Basically a belief in being able to do things differently in the future, keeps us alive, but also gives us the opinion of free will when we are merely reacting differently thanks to memory.
 

houndourm

a-a-a-awesome
To put it simply no I don't.
To put it more eloquently. I believe that we are all goverened by our environment and expieriences from our life. This idea is commonly referred to as, dangit I can't remember and I don't feel lie getting the book but you can read about it in Duane P. Schults' A History In Modern Psychology[\a] if anyone knows what this idea is plz pm me about it.
 
I believe in free will, but i believe in laws. Humanity would have chaos if it was not for laws, so complete free will is stupid. My definition of free will in this argument is freedom of religion, press, sexuality, life style, hair style, clothing, etc. But i person should not do as he/she pleases at any moment. It would be, absolute chaos.
 
I believe in free will, but i believe in laws. Humanity would have chaos if it was not for laws, so complete free will is stupid. My definition of free will in this argument is freedom of religion, press, sexuality, life style, hair style, clothing, etc. But i person should not do as he/she pleases at any moment. It would be, absolute chaos.

Maybe you've got a different definition of free will as everybody else. Having free will means that the person can decide their actions for themselves.

To put it this way, the law pretty much everywhere says that murder is illegal.

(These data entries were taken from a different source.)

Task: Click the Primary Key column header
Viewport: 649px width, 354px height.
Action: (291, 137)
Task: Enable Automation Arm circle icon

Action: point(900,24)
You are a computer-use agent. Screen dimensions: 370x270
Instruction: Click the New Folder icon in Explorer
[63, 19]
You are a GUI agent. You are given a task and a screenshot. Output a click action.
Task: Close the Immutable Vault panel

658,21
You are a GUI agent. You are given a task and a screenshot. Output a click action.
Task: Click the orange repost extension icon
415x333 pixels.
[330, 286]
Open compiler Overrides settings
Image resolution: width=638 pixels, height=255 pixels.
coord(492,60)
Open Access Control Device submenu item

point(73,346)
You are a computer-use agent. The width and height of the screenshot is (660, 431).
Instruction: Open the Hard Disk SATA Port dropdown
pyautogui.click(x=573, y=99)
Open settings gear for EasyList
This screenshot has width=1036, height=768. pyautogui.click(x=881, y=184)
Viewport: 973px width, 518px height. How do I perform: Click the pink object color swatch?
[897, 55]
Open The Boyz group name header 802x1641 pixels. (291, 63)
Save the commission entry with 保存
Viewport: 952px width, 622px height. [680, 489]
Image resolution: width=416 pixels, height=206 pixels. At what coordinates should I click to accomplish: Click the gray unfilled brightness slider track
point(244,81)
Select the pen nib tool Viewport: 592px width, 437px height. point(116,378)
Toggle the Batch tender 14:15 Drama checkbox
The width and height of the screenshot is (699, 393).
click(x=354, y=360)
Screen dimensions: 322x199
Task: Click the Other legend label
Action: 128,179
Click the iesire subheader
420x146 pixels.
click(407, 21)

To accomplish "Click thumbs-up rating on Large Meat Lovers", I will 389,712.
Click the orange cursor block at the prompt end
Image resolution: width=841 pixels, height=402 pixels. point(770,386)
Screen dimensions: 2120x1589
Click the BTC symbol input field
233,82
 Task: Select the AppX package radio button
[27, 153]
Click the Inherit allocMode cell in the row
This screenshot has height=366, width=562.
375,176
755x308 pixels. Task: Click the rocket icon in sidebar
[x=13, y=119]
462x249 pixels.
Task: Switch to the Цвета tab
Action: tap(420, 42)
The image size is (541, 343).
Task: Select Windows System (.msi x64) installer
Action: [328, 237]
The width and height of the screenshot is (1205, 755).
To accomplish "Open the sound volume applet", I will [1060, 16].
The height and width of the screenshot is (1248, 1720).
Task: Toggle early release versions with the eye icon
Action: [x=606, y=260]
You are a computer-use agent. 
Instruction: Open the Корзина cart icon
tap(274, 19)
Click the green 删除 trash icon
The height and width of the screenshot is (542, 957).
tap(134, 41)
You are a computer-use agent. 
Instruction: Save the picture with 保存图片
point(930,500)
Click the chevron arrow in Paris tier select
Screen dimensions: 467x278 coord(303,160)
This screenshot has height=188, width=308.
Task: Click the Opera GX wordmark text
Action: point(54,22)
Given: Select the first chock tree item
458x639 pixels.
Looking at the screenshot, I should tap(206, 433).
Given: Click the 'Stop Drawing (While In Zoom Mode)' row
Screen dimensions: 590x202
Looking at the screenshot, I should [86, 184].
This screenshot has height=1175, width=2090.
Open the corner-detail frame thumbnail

Still, however, people make the conscious decision to kill, it's not as if there is some invisible force stopping them because it's in the law.
 

TheSwram!

You've been bitten
Yes Free will is something we all have, if you have no will you have no ability to think for yourself.
 

CSolarstorm

New spicy version
I voted PRAISE TEH LAWWRD not because I believe in an absolute lord and ruler, but because I can't pick yes or no. I think free will as a concept of being able to make your own choices is true, but behaviorism and consequence and reaction and all that ultimately makes all the choices you'll make.

I think maybe one of the distinctions between a human and a machine is that machines are designed for use by us; we weren't designed by anything with an ego or an agenda or something that wanted to use us. Otherwise both us and machines technically do the same thing, respond to stimuli. Machines respond to what people do to them and people respond to what the noncaring environment does to them. There's no distinction based on the fact that we intend to use machines, really all we do is affect them to get them to have the desired effect on us, but on the other hand the environment which has no agenda, desire or want to use anything and just randomly operates for billions of years created a more complex machine than anything we could come up with.

So, tl;dr - I believe we are so complex that we can call what we have free will, but nothing is absolute, and considering the continuing effects our genesis and environment has on us, that sets certain parameters to what "free will" really is. Like voting in an election. You have choices, but the parameters are such that you can't actually vote for anything.